+++ PROVIDED PASSAGE
The applicant’s oral submissions in relation to this ground reiterated her written submissions. The first respondent in oral submissions in relation to this ground said that there was no real difference between the phrase “wholly and substantially” and the phrase “wholly or substantially”. The first respondent submitted that when the word “and” is used it was necessary for both elements to be in existence with the effect, in the present case, that the word “substantially” added nothing. On the other hand, the first respondent submitted that, when the word “or” is used, it was enough, in the present context, for there to be substantial dependence.
The first respondent further submitted that the Tribunal did not say in this case:
I accept that the applicant was substantially dependent but she had another source of support so she was not wholly dependent.
Rather, the first respondent argued, it was obvious that the Tribunal did not accept that the applicant was substantially dependent on the nominator so the misuse of the word “and” could not have made a difference to the outcome. The first respondent emphasised that the Tribunal at paragraph 75 of its reasons for decision, under the heading Discussion and Findings, said the following:
[75] … “wholly and substantially dependent” refers to a predominance of a person’s dependency upon another which in some cases can be measured using a purely quantitative approach but in other cases will require “a longer-term view” (Emphasis in original).
The first respondent argued that although the Tribunal wrongly used the word “and” rather than “or”, the passage from paragraph 75 clearly indicated that the Tribunal had the correct test in mind.
I accept the first respondent’s submissions in relation to this ground. The Tribunal’s reference to the phrase “wholly and substantially dependent” referring to “a predominance of a person’s dependency”, with the word “predominance” appearing in the Tribunal’s decision in italics, makes it clear that the Tribunal did not proceed on the basis that the test would only be satisfied if the applicant were wholly dependent upon the nominator. Paragraph 75 of the Tribunal’s reasons is expressed in the Tribunal’s own words and it represents its own summary of the principles to be applied in cases such as this. The applicant does not suggest that the principle set out by the Tribunal in paragraph 75 of its reasons for decision was in itself wrong. Nor does the applicant point to any aspect of the decision that reveals a misapplication of the correct test. In the circumstances, this ground is not made out.
++++++
+++ INFORMATION SHOWN
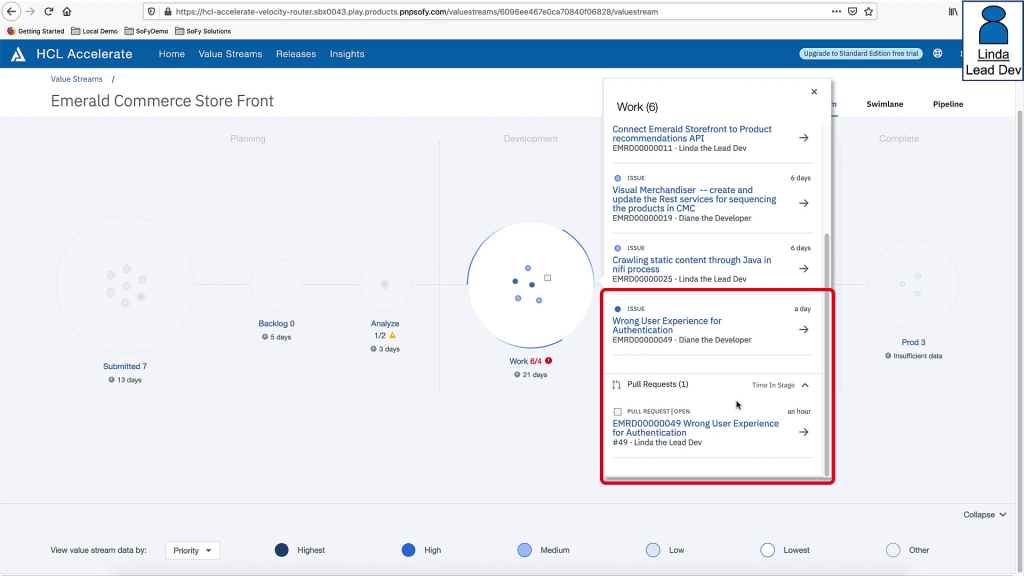Bookmark page with the star icon
This screenshot has width=1024, height=576.
[869, 12]
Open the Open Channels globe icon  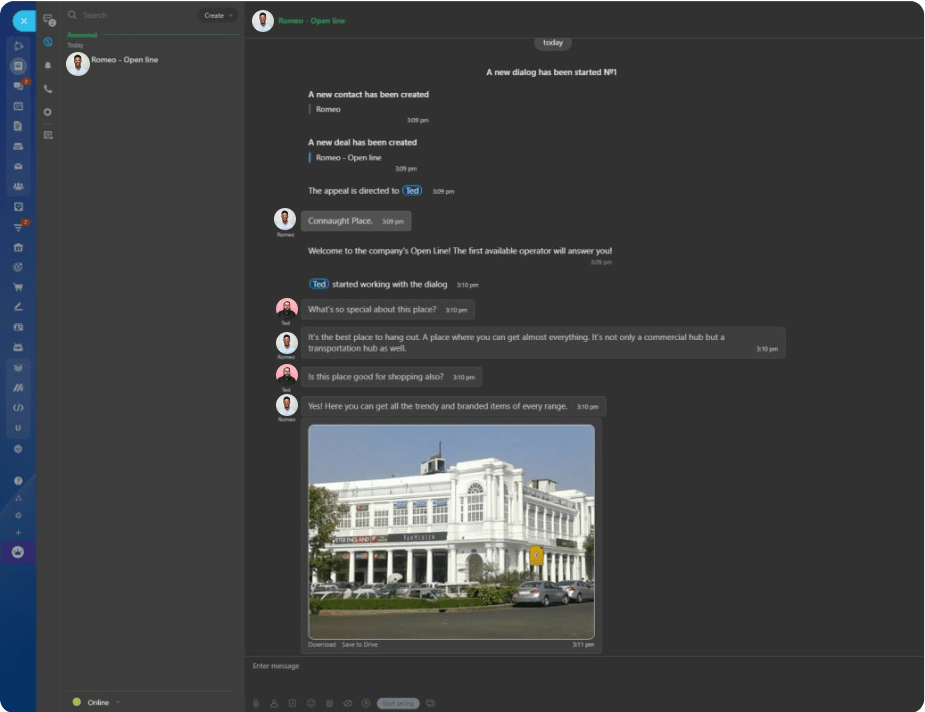pos(47,41)
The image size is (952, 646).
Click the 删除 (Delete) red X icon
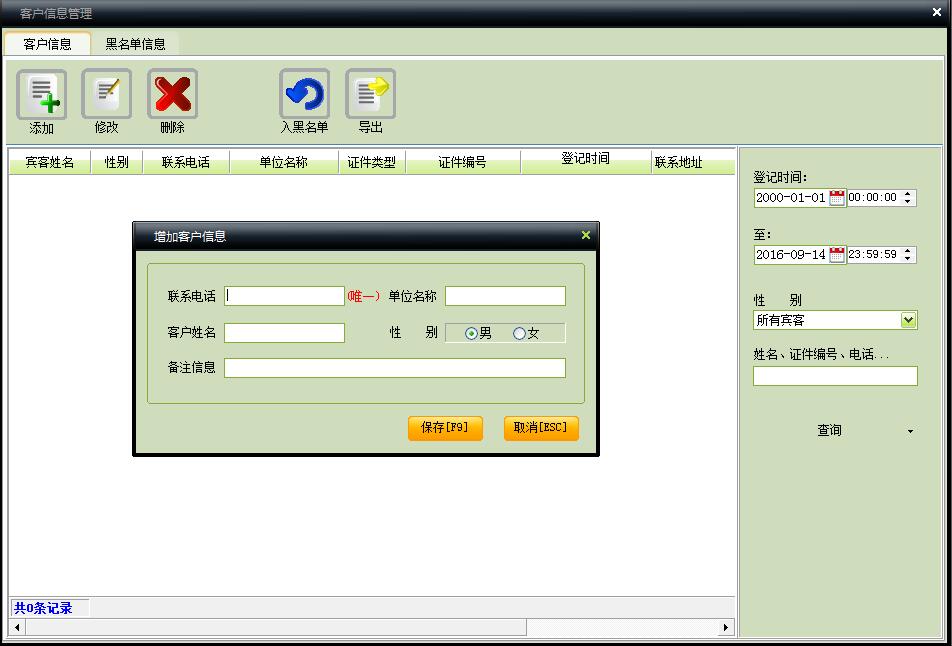click(172, 96)
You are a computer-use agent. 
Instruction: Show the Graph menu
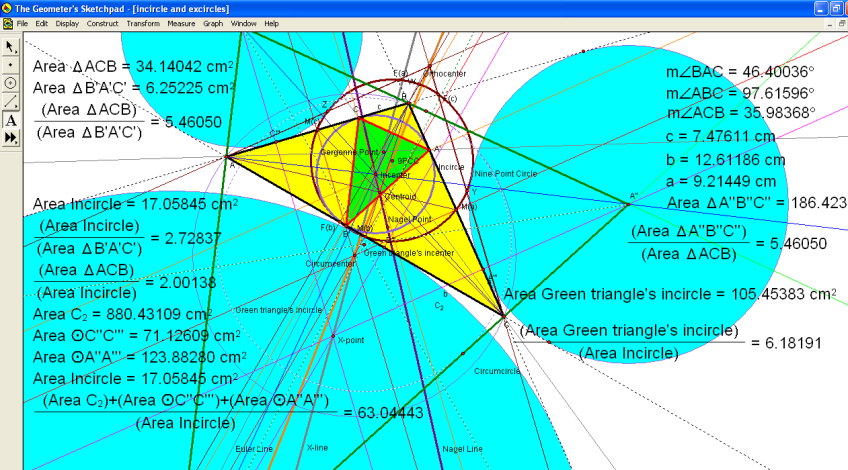pos(213,23)
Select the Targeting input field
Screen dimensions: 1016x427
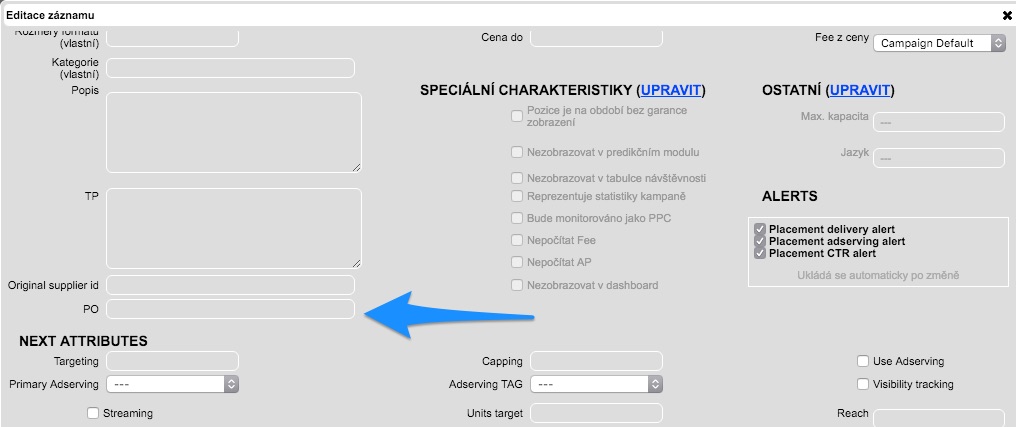click(172, 361)
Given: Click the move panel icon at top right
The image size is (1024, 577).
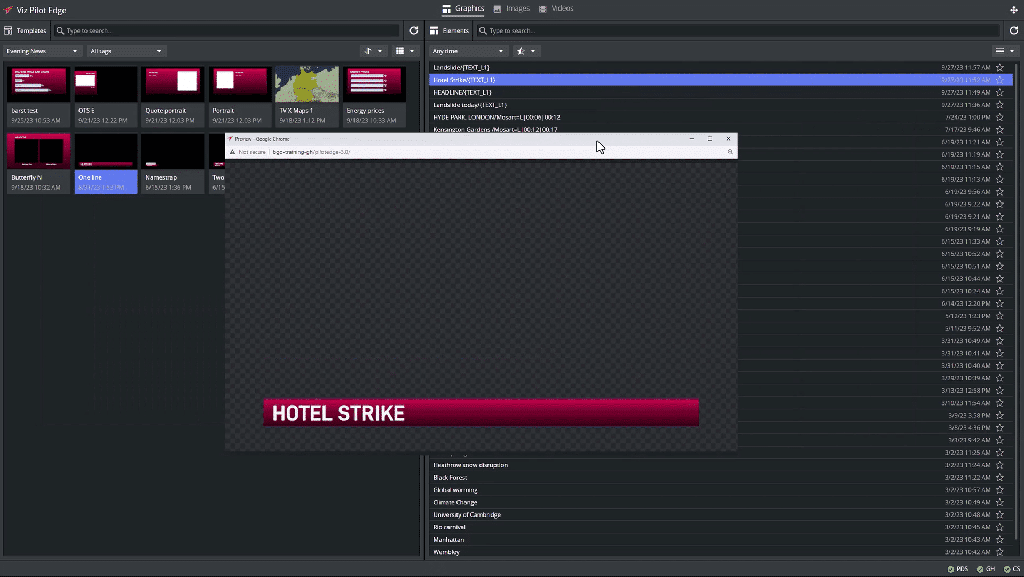Looking at the screenshot, I should coord(1014,9).
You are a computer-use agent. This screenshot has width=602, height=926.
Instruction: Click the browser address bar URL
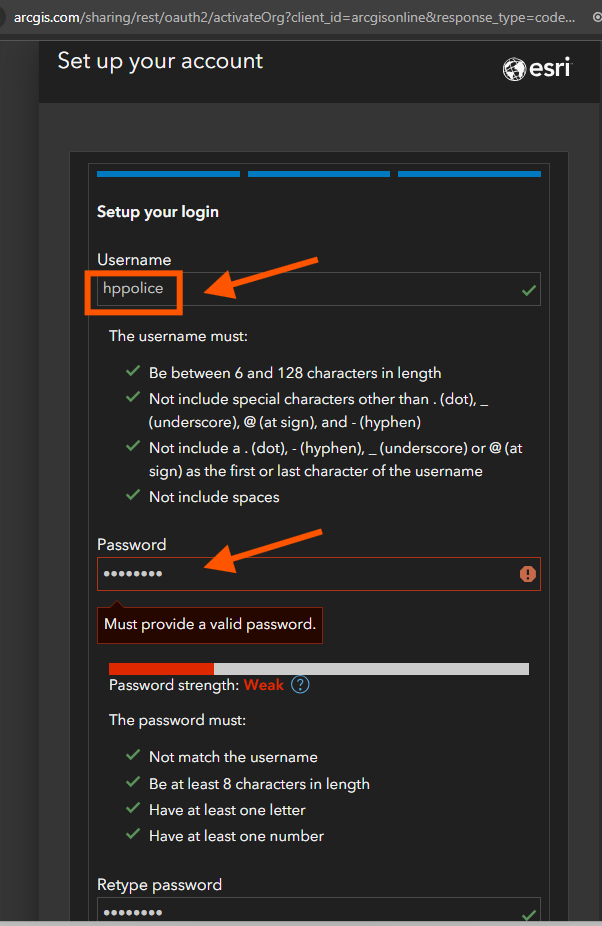(294, 18)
++++++
GIVEN INSTRUCTION: In the passage about the Tribunal's dependency test, which paragraph of the Tribunal's reasons for decision did the first respondent emphasize?

ANSWER TO THE EXERCISE: Paragraph 75, under the heading Discussion and Findings.